Economists: Netanyahu can’t hog credit for growth

“Sectors unrelated to the budget cuts contributed 2.5% to GDP growth.”

Leading government economists and academics are displeased by the personal credit former minister of finance and Likud chairman MK Benjamin Netanyahu is taking for Israel’s rapid 6.6% growth in the first quarter of 2006.

“Who says this growth is Netanyahu’s? What about the disengagement [from Gaza] and the recovery in high-tech?” asked the economists. “Growth lags behind economic policies. Much of the credit belongs to Netanyahu, but the growth isn’t his alone, it also belongs to the government and the Ministry of Finance.

“The growth also belongs to former Governor of the Bank of Israel David Klein, who urged the government to implement austere fiscal policies, cut welfare payments and reduce the public debt, which made possible an expansive monetary policy, a low interest rate, and a real depreciation of the shekel. This boosted exports.”

In retrospect, the Bank of Israel also supports giving credit to former Prime Minister Ariel Sharon in this argument. Chapter 2 of The Bank of Israel Annual Report for 2005, published in March, “Output, Uses, and Principle Industries”, states, “The boom in economic activity resulted mainly from relative quiet in the security front and from strong growth in the world economies, matched by a continuing recovery of the international high-tech sectors.”

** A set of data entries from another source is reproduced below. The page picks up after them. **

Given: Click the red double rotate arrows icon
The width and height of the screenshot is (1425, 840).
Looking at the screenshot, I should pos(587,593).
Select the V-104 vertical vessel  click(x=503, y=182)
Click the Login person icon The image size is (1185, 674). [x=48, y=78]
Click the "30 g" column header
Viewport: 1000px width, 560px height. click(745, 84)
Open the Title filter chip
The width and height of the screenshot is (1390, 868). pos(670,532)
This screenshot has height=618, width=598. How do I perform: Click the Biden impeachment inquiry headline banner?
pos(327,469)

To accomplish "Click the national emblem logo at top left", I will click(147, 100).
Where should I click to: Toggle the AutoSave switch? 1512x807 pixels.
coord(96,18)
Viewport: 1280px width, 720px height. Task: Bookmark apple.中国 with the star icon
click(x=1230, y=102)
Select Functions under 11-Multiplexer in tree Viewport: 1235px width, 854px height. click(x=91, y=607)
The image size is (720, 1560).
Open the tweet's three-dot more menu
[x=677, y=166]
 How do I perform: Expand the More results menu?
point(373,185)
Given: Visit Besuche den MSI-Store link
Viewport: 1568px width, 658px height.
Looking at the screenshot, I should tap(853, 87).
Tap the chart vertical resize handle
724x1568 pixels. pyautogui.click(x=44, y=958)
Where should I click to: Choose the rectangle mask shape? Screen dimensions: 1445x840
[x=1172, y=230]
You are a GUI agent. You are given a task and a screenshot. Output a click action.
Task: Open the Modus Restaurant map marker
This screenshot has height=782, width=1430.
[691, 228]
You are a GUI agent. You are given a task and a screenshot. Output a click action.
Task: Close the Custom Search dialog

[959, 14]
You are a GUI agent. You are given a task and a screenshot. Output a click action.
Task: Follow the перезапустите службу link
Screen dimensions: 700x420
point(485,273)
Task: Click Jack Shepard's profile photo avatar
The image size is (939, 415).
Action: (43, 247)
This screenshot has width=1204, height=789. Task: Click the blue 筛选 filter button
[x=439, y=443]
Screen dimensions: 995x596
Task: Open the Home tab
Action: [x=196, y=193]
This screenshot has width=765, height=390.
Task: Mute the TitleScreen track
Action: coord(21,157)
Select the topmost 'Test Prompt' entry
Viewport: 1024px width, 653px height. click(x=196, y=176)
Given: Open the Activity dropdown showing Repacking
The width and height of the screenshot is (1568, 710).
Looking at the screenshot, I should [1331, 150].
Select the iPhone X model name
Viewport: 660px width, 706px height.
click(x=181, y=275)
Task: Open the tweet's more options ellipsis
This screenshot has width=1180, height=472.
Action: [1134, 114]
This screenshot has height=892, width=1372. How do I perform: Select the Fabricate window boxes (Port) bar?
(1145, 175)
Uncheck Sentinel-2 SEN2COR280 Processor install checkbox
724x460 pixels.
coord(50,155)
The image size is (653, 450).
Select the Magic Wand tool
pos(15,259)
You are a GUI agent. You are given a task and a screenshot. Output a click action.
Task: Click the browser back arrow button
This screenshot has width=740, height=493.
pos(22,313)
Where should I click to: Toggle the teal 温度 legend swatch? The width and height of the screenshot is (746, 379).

In a letter dated April 2 to the cabinet and Knesset Finance Committee, Governor of the Bank of Israel Prof. Stanley Fischer said, “The economy’s growth rested on a number of favorable underlying conditions: ongoing solid global growth; the improvement in Israel’s security situation; and continuous implementation of an economic strategy that supports sustainable growth.”

Calculations by the economists indicate that booming sectors in the first quarter -water and electricity (27%), financial and business services (28%), and tourism (41%) - contributed at least 2.5% to GDP growth. “This bore no relation to the cuts,” they said, adding, “Tax cuts for the rich are not a structural reform, but a redistribution of income.”

The economists disagree about the direct and indirect contribution to the economy by the ease in the security situation, or whether it was greater than the budget cuts. They said it was not yet clear whether the first quarter figures reflect more rapid economic growth, or a technical correction to the growth in the two preceding quarters. The disengagement plan was carried out in August 2005, but part of the investment in the disengagement plan and construction of the separation fence were recorded in the first quarter of 2006.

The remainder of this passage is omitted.